# PROBLEM TO WORK ON:
Every line from the one with "Where should I click to: Open" to the end of the listing below must be printed exactly, with no other text and no pictures.
|---|
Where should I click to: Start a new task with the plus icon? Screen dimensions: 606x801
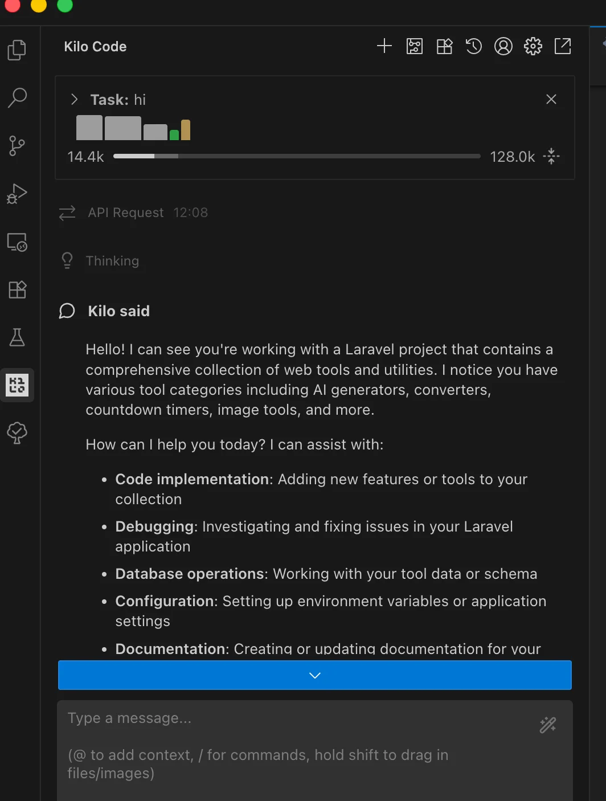(x=384, y=46)
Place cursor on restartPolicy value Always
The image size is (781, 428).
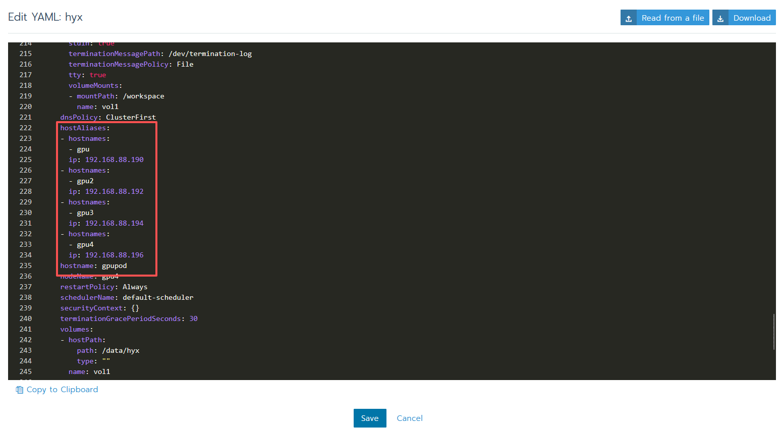coord(135,287)
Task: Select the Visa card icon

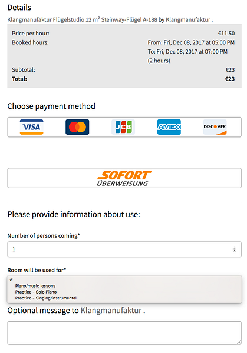Action: [x=32, y=127]
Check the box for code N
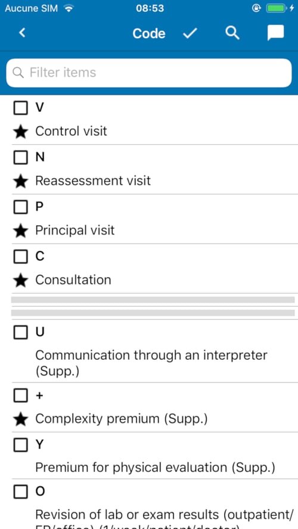 point(21,157)
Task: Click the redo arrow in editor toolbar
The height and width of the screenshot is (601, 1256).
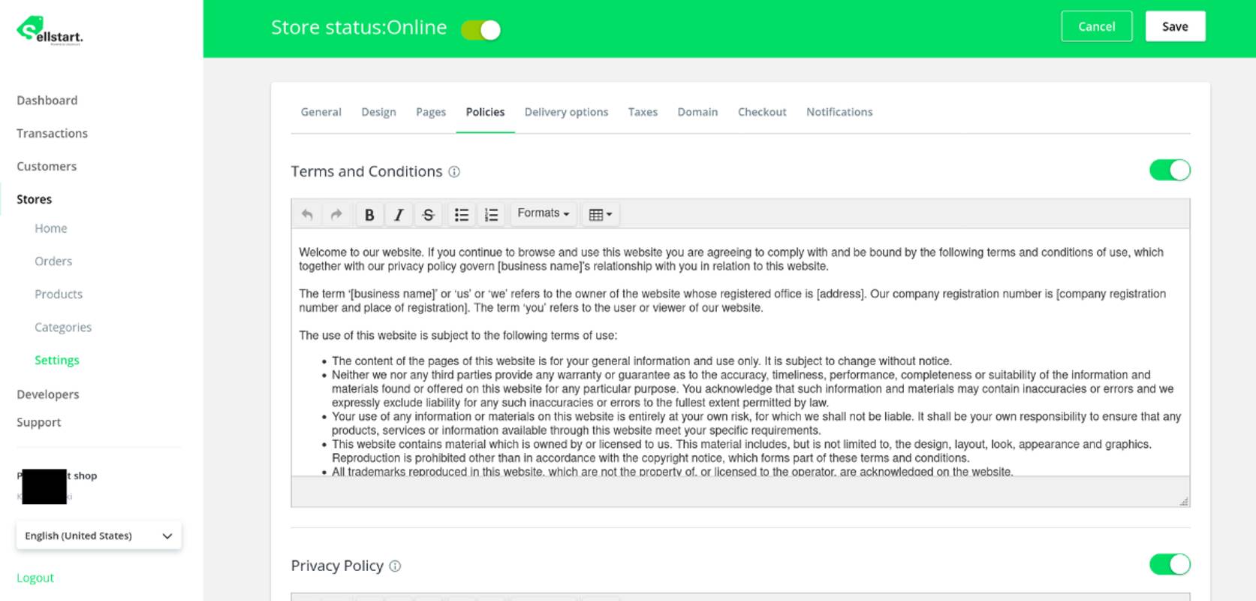Action: (336, 215)
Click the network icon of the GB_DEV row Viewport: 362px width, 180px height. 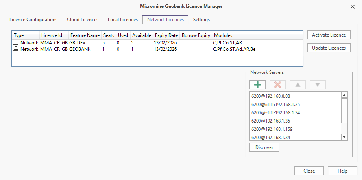click(x=16, y=42)
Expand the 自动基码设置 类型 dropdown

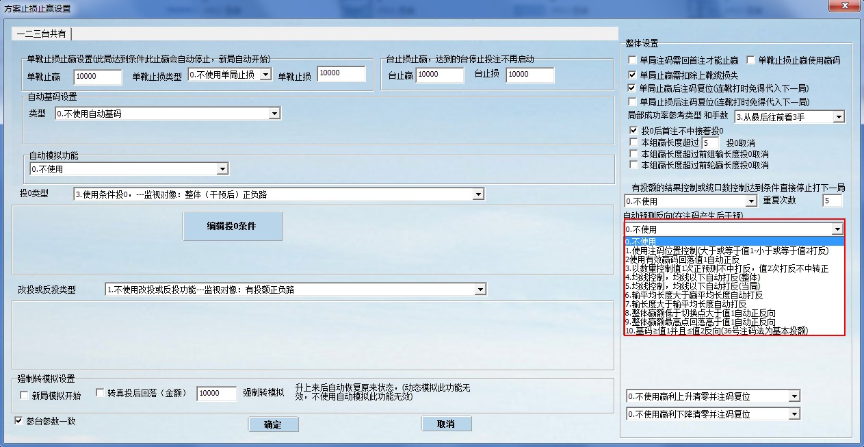pyautogui.click(x=274, y=114)
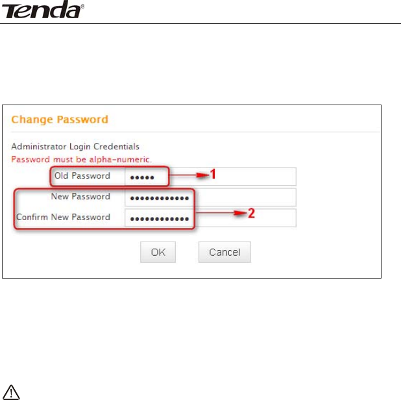401x400 pixels.
Task: Click the warning triangle icon
Action: coord(11,392)
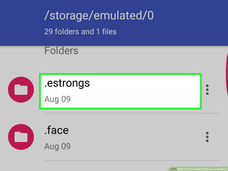Click the Aug 09 date under .face
Viewport: 228px width, 171px height.
coord(57,146)
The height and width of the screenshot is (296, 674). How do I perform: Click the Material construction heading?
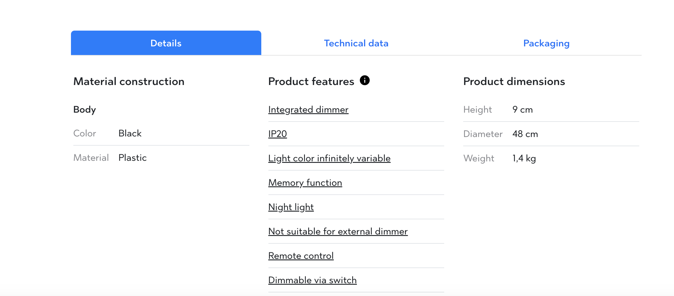(129, 81)
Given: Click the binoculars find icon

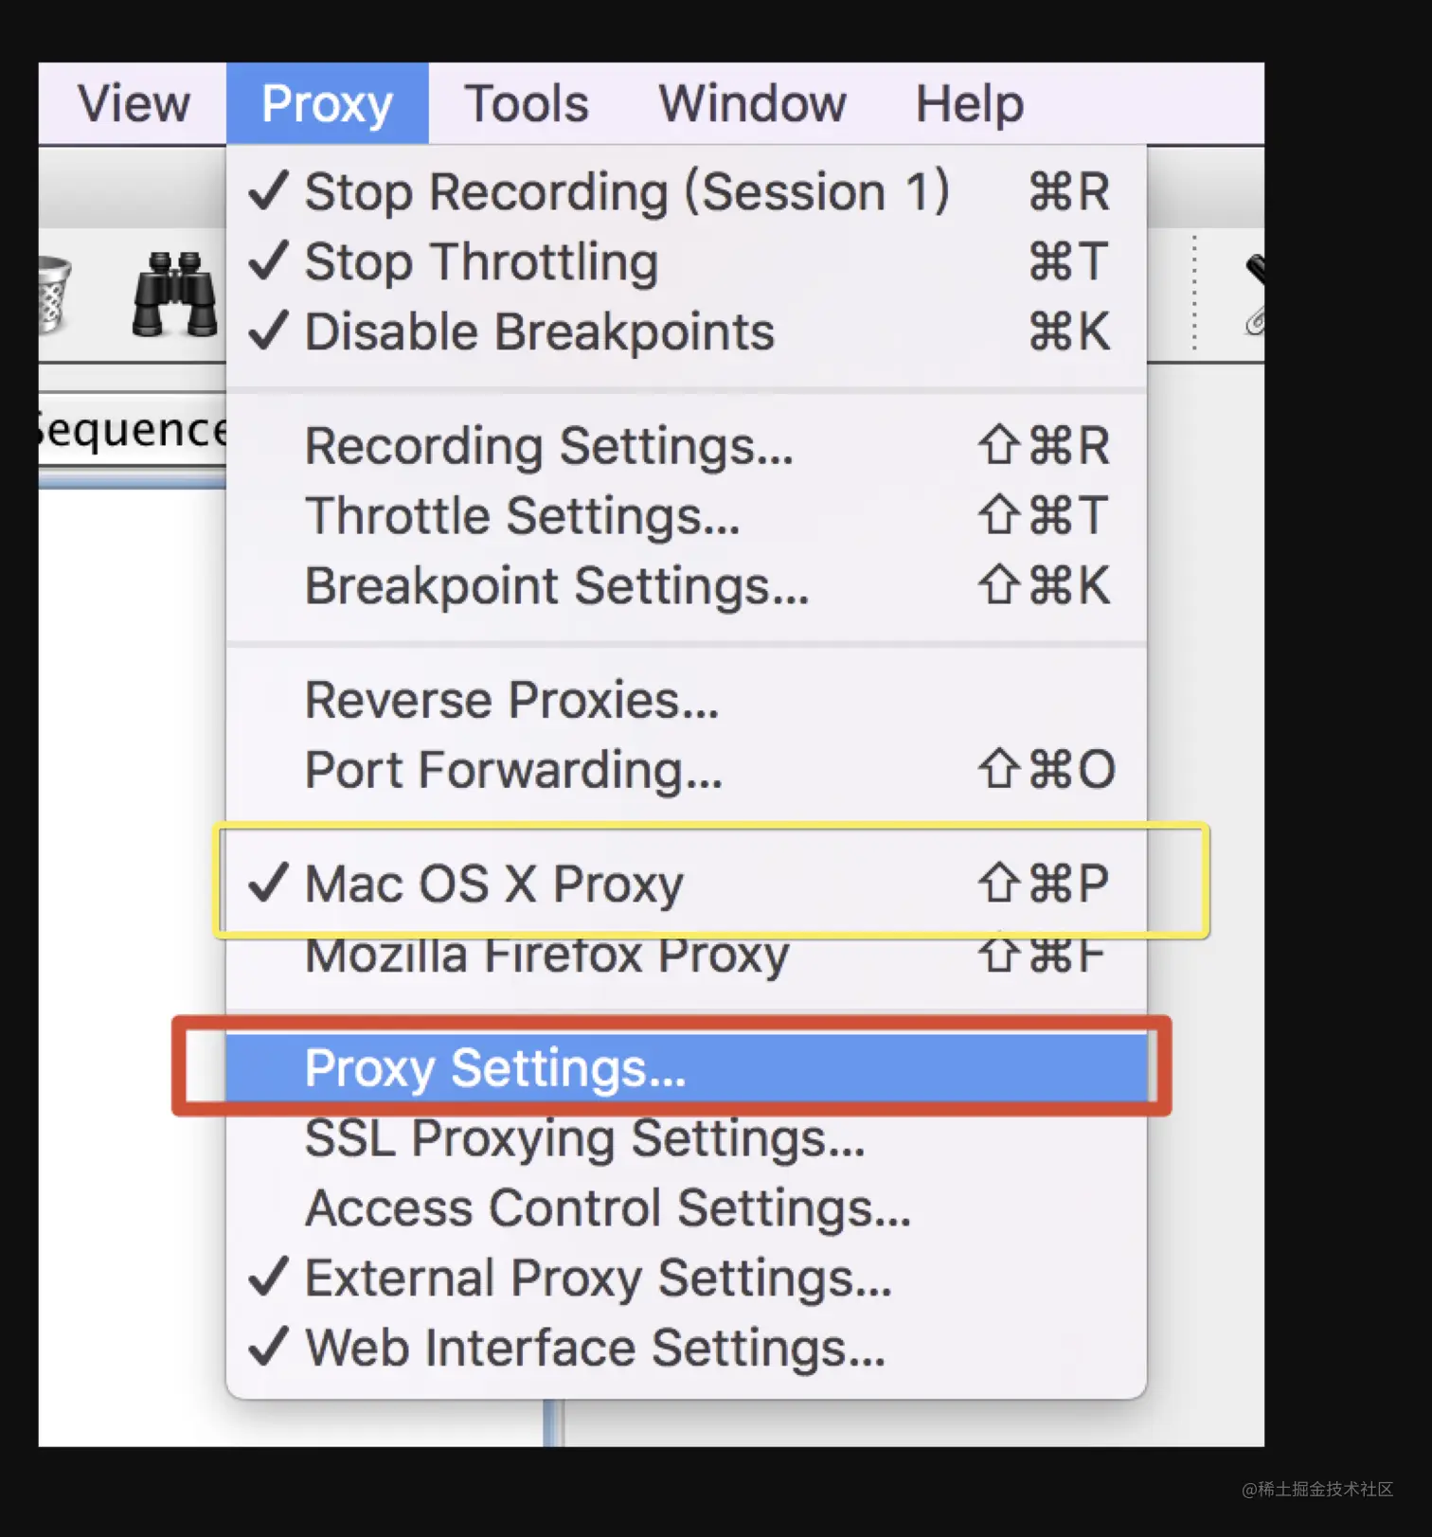Looking at the screenshot, I should tap(174, 295).
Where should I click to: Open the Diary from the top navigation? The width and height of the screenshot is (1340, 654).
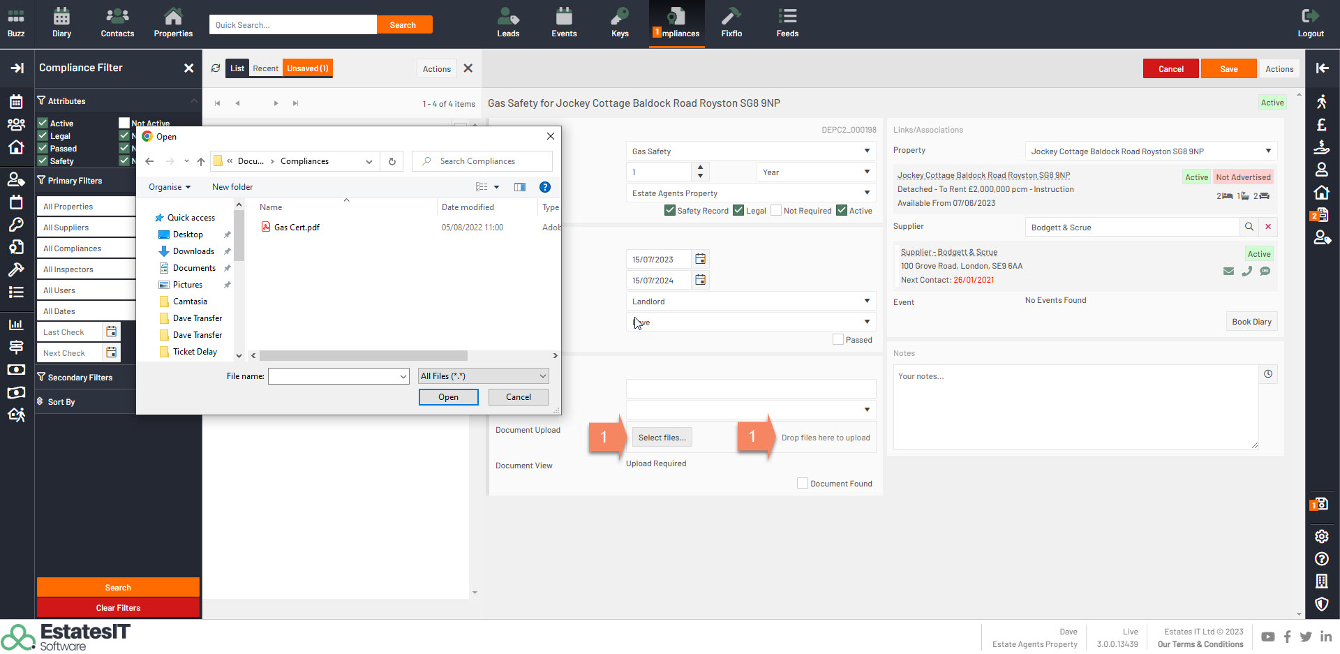tap(61, 22)
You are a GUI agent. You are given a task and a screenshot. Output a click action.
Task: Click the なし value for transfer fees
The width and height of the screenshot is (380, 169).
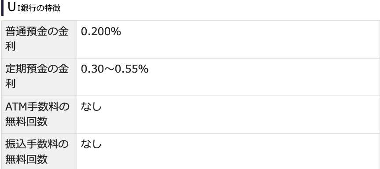(x=91, y=144)
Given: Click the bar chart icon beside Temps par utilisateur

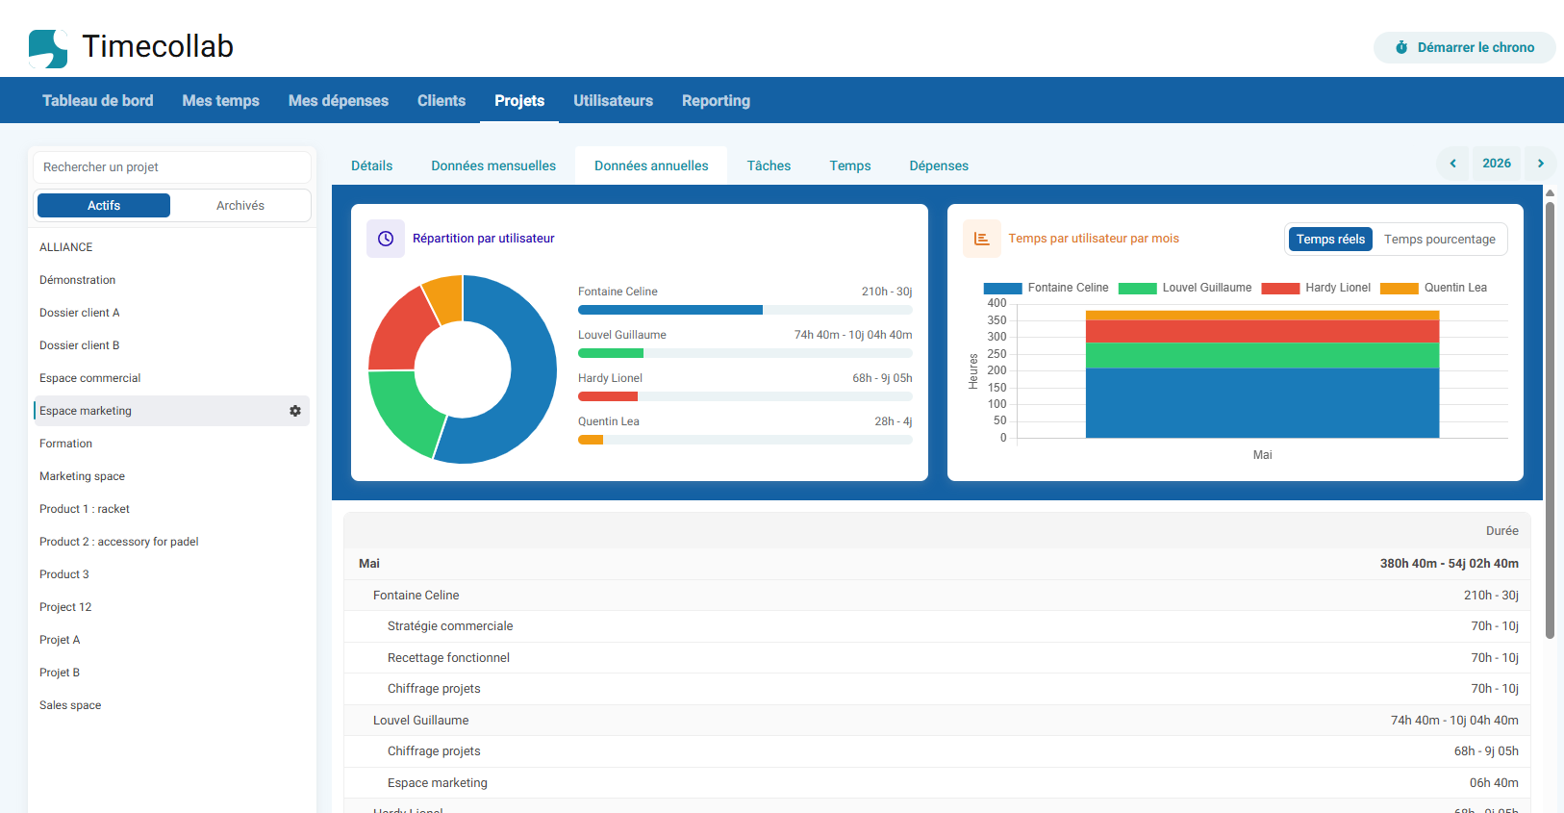Looking at the screenshot, I should pos(982,239).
|---|
# RESULT OF THIS TASK:
Where should I click to: Open the Diary from the top navigation? The width and height of the screenshot is (1340, 654).
tap(61, 22)
You are a GUI agent. You are given a task and a screenshot. Output a click action.
Task: Click the なし value for transfer fees
The width and height of the screenshot is (380, 169).
(x=91, y=144)
Given: Click the bar chart icon beside Temps par utilisateur

Looking at the screenshot, I should pos(982,239).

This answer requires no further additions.